## THINGS TO DO:
a) Return the passage of the forum post about importing the NPPES file from "This NPPES file" up to and including "the input statement?".
b) In the forum post about importing the NPPES file, what format is given to other_prov_id_issuer_1 through other_prov_id_issuer_50?
c) Extend the forum post about importing the NPPES file, picking up after its final sentence.
══ READING TEXT ══
11-02-2016 06:07 PM
I'm working on a data step to import a large file from the Centers for Medicare and Medicaid that contains NPI information in a delimited file (csv).
This NPPES file has many sets of repeating fields that are numbered from 1 to N.
For example there are four fields with the number 1, followed by the next four fields with the number 2, etc to 50:
* Other Provider ID 1
* Other Provider ID Type 1
* Other Provider ID State
* Other Provider ID Issuer 1
Then there are other sets of numbered fields with different N's.
I know that I can format these cells pretty concisely, for example:
format other_prov_id_1 - other_prov_id_50 $20.
other_prov_id_type_1 - other_prov_id_type_50 $2.
other_prov_id_state_1 - other_prov_id_state_50 $2.
other_prov_id_issuer_1 - other_prov_id_issuer_50 $80.
But what about the input statement?
═══
══ DATASET EXTRACT ══
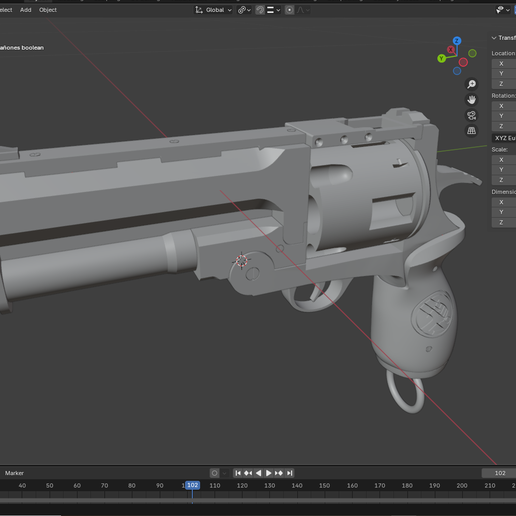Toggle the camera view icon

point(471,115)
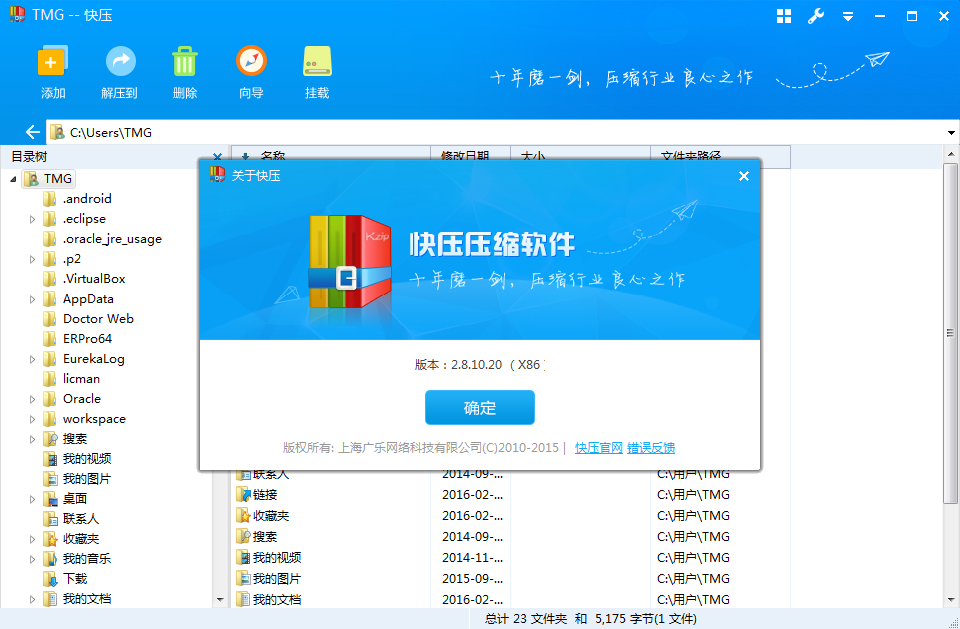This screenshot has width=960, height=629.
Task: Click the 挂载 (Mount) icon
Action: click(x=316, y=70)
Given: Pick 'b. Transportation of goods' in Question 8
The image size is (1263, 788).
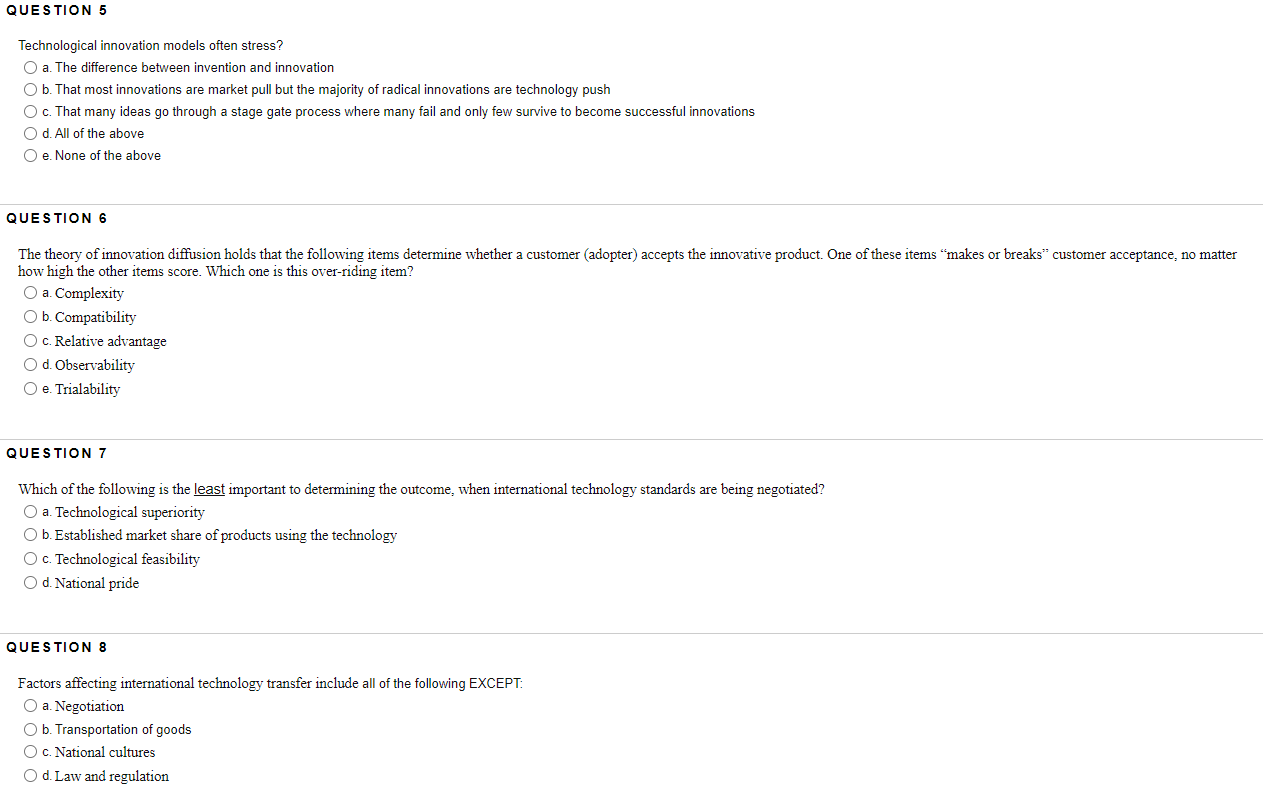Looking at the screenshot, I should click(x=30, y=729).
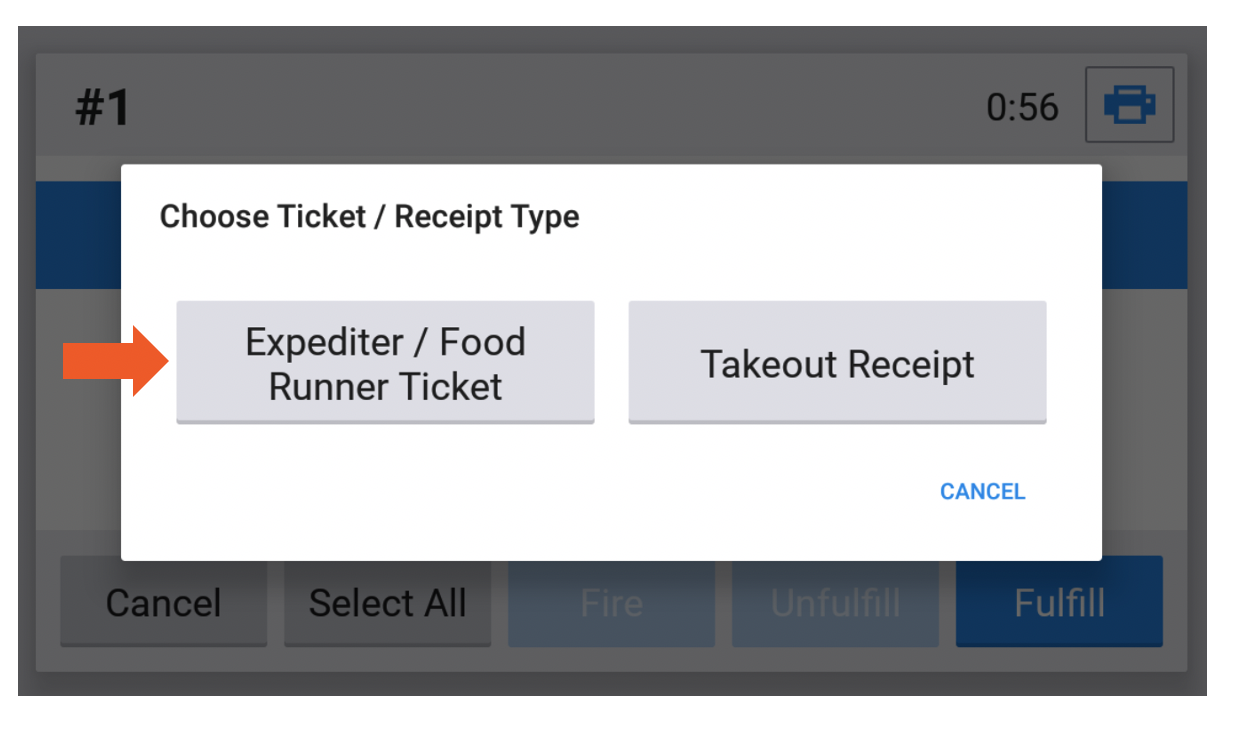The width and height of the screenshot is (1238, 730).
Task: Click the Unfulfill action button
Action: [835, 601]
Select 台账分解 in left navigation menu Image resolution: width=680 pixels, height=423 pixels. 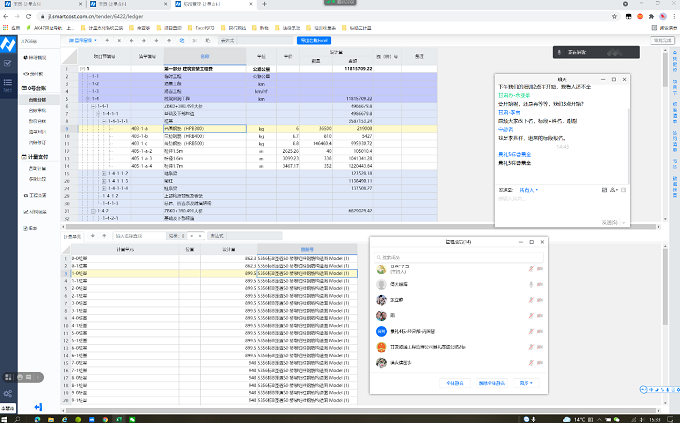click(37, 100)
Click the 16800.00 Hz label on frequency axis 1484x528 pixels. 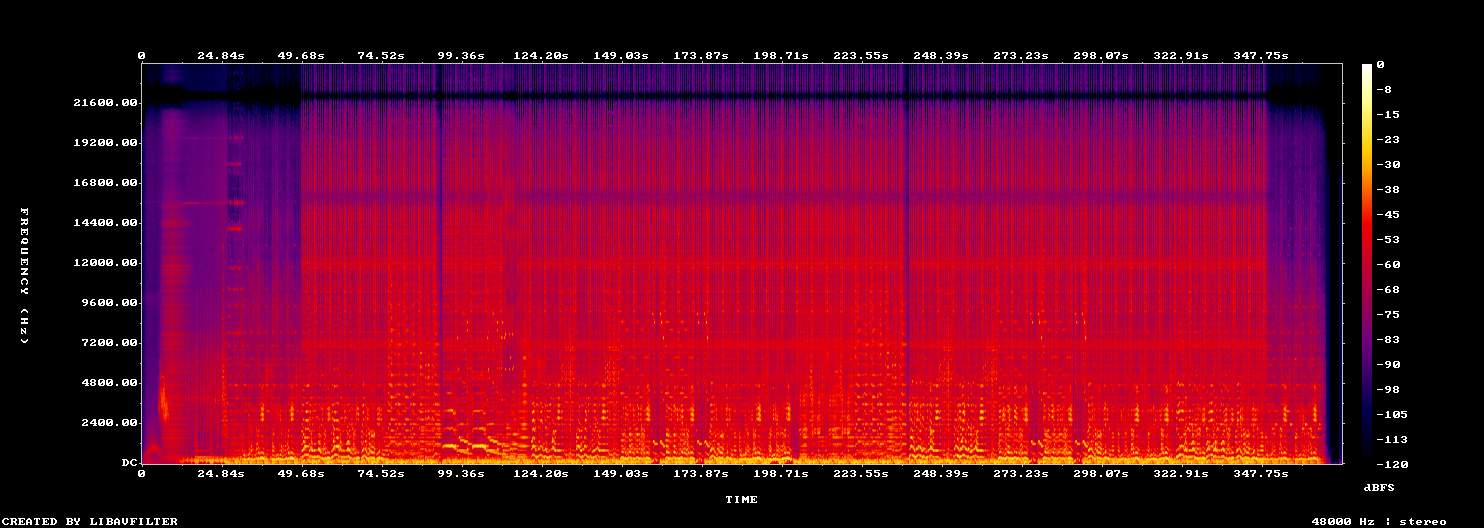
═══
## WRITTEN RESPONSES:
a)
This NPPES file has many sets of repeating fields that are numbered from 1 to N.
For example there are four fields with the number 1, followed by the next four fields with the number 2, etc to 50:
* Other Provider ID 1
* Other Provider ID Type 1
* Other Provider ID State
* Other Provider ID Issuer 1
Then there are other sets of numbered fields with different N's.
I know that I can format these cells pretty concisely, for example:
format other_prov_id_1 - other_prov_id_50 $20.
other_prov_id_type_1 - other_prov_id_type_50 $2.
other_prov_id_state_1 - other_prov_id_state_50 $2.
other_prov_id_issuer_1 - other_prov_id_issuer_50 $80.
But what about the input statement?

b) $80.

c)
Is there a more efficient way (maybe with arrays - do they work with infiles?) to input this large number of fields other than:
I'm using SAS EG, but I don't think that should matter with a base SAS step...
Thanks so much for your help!
11-02-2016 06:27 PM
The dash or double-dash shortcuts are for one variable only as you saw when you wote your format statement.
For your need, you must use a small macro:
%macro read; %local i; %do =1 %to 50; OTHER_PROV_ID_&i. OTHER_PROV_ID_TYPE_&i. OTHER_PROV_ID_STATE_&i. OTHER_PROV_ID_ISSUER_&i. %end; %mend; data WANT; infile 'xxxxxxxxxxx'; input %read; run;
11-03-2016 05:26 AM
Yes, this is a symptom of a badly structured file. Think how simple your import step would be simply having a normalised data structure such as:
ID TYPE STATE ISSUER
Then you would simply set those few variables, and if needed you could transpose them up. I would suspect bad data strucuture is responsible for at least half the questions we get on here.
Next, what does your data import specifications say, if they are detailed (as they should be), then it would be a matter of copy paste from there and then add some syntax.
A final option, run proc import on the file - this will guess your data from the file, but then you can copy that code and alter it as needed.
11-03-2016 09:20 AM
Thanks so much for your ideas.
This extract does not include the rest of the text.